**WHAT IS REQUIRED**
The entries that follow include a run beginning at the line with "1176x1034 pixels." and ending at the line with "The width and height of the screenshot is (1568, 751)."; restate that run word for word and leave the rest out.

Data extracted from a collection
......

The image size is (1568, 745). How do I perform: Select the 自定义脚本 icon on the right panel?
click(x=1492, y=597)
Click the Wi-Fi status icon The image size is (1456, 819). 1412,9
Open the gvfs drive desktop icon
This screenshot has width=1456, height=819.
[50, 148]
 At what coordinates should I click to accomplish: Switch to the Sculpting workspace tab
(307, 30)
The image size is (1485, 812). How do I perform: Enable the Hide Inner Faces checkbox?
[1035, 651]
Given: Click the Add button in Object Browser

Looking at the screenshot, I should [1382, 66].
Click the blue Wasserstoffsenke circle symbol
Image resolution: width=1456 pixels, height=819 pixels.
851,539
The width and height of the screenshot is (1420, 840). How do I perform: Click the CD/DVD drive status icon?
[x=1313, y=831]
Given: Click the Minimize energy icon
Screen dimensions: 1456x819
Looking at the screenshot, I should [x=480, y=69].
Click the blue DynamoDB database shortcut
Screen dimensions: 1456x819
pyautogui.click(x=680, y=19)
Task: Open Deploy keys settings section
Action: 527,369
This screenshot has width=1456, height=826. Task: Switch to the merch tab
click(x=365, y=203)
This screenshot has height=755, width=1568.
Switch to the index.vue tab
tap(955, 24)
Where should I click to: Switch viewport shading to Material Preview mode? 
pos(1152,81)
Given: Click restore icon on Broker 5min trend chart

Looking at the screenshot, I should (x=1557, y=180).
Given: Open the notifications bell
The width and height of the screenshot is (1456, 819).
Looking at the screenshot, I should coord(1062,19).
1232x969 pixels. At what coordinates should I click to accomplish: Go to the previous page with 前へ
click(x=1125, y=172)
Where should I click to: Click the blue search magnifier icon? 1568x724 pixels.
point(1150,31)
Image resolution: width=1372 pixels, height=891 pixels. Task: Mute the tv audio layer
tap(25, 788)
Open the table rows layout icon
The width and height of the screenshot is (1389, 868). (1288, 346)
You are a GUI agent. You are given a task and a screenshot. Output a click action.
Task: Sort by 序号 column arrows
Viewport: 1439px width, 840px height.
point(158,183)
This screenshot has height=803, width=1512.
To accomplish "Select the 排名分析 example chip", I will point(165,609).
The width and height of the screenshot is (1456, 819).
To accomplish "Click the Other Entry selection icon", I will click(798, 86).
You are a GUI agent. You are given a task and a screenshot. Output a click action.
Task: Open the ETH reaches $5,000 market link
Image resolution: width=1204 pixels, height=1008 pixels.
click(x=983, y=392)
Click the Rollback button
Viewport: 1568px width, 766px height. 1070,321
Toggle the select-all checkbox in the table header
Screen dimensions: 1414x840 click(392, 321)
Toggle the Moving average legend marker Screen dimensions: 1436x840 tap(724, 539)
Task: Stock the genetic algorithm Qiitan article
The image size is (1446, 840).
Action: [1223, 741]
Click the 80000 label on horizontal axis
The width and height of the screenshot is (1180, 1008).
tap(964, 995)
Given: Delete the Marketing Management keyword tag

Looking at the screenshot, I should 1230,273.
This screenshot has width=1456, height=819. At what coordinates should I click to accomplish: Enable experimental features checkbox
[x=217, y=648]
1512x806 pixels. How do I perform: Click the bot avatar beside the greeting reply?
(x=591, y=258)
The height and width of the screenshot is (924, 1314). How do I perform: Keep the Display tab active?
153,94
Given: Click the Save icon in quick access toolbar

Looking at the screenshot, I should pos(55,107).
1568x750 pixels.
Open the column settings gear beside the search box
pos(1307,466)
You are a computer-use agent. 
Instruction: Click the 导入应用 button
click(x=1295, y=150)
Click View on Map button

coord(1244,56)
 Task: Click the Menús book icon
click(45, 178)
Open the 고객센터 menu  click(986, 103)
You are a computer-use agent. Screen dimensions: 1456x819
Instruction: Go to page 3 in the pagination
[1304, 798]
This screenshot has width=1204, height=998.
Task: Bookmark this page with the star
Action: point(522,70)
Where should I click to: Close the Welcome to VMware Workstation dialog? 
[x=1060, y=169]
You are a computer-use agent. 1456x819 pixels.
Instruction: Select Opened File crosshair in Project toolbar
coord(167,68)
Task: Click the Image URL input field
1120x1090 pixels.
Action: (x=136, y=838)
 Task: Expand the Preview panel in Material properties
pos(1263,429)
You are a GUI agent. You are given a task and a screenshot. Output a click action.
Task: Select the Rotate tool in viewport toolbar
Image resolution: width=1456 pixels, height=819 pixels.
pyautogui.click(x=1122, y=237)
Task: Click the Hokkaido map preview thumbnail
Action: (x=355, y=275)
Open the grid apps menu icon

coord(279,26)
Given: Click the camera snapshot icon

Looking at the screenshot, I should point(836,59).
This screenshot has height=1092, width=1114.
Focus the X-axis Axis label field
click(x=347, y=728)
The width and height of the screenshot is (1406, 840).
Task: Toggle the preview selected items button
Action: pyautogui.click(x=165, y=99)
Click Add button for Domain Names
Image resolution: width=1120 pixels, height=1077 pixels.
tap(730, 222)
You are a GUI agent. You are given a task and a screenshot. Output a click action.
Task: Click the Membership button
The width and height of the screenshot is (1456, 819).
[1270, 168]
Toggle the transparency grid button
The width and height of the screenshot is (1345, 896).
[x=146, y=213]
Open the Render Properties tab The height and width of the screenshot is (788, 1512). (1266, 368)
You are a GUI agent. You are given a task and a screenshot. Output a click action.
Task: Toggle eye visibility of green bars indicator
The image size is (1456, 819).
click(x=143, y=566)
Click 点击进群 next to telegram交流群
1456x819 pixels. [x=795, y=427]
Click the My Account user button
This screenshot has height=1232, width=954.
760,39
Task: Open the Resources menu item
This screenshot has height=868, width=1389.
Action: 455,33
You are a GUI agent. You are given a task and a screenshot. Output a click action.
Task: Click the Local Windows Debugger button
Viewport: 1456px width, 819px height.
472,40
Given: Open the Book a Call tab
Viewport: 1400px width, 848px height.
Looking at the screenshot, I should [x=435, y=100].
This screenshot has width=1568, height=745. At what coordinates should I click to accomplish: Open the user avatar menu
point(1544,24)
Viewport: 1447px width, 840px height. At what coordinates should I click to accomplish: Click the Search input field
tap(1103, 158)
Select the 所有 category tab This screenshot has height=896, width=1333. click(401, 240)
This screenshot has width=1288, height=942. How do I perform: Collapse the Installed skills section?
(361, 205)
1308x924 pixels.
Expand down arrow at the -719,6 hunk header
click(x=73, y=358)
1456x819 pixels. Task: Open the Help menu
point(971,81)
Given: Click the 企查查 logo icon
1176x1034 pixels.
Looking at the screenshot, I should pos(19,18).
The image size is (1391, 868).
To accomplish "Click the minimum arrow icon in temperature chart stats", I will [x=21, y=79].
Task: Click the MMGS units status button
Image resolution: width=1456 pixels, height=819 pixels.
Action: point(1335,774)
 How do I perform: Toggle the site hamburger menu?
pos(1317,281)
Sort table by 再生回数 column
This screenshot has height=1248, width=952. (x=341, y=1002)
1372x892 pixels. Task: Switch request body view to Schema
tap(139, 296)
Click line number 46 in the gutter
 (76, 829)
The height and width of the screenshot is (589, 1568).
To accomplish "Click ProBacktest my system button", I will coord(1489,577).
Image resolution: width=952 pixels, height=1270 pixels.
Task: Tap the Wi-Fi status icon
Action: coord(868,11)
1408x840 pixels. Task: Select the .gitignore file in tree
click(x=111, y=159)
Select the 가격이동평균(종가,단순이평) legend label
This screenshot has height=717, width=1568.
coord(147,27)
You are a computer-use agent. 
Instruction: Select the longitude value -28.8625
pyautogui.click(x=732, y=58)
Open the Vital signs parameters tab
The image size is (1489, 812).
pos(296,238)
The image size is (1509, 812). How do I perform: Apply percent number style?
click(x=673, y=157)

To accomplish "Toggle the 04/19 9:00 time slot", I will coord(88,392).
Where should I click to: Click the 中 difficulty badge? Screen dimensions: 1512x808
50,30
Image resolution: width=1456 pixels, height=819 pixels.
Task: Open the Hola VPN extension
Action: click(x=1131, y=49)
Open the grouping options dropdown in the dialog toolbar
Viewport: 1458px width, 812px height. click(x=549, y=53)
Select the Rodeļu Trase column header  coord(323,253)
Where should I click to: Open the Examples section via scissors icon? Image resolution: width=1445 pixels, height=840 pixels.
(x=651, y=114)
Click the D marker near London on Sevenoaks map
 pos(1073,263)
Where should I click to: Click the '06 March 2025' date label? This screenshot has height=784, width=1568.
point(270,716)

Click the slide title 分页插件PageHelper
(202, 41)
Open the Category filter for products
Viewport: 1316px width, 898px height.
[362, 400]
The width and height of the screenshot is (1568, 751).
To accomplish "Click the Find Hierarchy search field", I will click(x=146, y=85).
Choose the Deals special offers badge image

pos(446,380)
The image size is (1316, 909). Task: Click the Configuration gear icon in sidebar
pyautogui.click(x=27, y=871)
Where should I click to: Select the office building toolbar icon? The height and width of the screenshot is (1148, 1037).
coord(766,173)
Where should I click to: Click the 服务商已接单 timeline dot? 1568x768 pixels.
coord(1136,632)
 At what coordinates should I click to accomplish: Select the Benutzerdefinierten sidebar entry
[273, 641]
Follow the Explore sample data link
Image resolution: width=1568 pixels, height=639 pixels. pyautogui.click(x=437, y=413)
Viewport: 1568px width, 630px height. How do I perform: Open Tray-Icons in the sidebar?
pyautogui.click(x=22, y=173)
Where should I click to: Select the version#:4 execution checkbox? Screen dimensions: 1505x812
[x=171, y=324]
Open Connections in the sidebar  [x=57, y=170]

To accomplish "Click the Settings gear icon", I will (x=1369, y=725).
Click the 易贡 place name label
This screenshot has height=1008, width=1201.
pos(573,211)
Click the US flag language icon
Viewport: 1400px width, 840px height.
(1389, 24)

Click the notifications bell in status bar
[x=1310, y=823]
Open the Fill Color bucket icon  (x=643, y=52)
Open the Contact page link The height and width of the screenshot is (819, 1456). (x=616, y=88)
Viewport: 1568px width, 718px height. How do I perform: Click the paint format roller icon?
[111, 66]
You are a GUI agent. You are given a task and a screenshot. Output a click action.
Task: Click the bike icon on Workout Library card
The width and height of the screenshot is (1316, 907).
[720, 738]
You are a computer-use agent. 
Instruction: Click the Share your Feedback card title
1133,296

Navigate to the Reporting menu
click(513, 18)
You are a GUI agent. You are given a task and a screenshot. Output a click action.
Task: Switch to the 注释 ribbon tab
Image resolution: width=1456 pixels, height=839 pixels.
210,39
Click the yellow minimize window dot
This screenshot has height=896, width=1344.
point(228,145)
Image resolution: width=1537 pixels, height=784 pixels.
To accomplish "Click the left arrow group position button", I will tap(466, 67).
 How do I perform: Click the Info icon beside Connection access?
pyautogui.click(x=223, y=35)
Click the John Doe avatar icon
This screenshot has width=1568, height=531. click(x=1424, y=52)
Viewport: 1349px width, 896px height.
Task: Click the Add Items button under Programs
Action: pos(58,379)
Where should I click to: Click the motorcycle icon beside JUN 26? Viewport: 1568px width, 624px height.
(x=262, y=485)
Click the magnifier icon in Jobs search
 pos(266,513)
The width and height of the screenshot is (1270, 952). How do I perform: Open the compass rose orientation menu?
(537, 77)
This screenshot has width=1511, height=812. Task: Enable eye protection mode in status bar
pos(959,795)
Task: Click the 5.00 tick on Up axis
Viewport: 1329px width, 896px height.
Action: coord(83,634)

......

**EXERCISE SOLUTION**
1176x1034 pixels.
Looking at the screenshot, I should pos(19,18).
The image size is (1391, 868).
To accomplish "Click the minimum arrow icon in temperature chart stats", I will [x=21, y=79].
Task: Click the MMGS units status button
Image resolution: width=1456 pixels, height=819 pixels.
Action: point(1335,774)
 How do I perform: Toggle the site hamburger menu?
pos(1317,281)
Sort table by 再生回数 column
This screenshot has height=1248, width=952. (x=341, y=1002)
1372x892 pixels. Task: Switch request body view to Schema
tap(139, 296)
Click line number 46 in the gutter
 (76, 829)
The height and width of the screenshot is (589, 1568).
To accomplish "Click ProBacktest my system button", I will coord(1489,577).
Image resolution: width=952 pixels, height=1270 pixels.
Task: Tap the Wi-Fi status icon
Action: coord(868,11)
1408x840 pixels. Task: Select the .gitignore file in tree
click(x=111, y=159)
Select the 가격이동평균(종가,단순이평) legend label
This screenshot has height=717, width=1568.
coord(147,27)
You are a computer-use agent. 
Instruction: Select the longitude value -28.8625
pyautogui.click(x=732, y=58)
Open the Vital signs parameters tab
The image size is (1489, 812).
pos(296,238)
The image size is (1509, 812). How do I perform: Apply percent number style?
click(x=673, y=157)

To accomplish "Toggle the 04/19 9:00 time slot", I will coord(88,392).
Where should I click to: Click the 中 difficulty badge? Screen dimensions: 1512x808
50,30
Image resolution: width=1456 pixels, height=819 pixels.
Task: Open the Hola VPN extension
Action: click(x=1131, y=49)
Open the grouping options dropdown in the dialog toolbar
Viewport: 1458px width, 812px height. click(x=549, y=53)
Select the Rodeļu Trase column header  coord(323,253)
Where should I click to: Open the Examples section via scissors icon? Image resolution: width=1445 pixels, height=840 pixels.
(x=651, y=114)
Click the D marker near London on Sevenoaks map
 pos(1073,263)
Where should I click to: Click the '06 March 2025' date label? This screenshot has height=784, width=1568.
point(270,716)

Click the slide title 分页插件PageHelper
(202, 41)
Open the Category filter for products
Viewport: 1316px width, 898px height.
[362, 400]
The width and height of the screenshot is (1568, 751).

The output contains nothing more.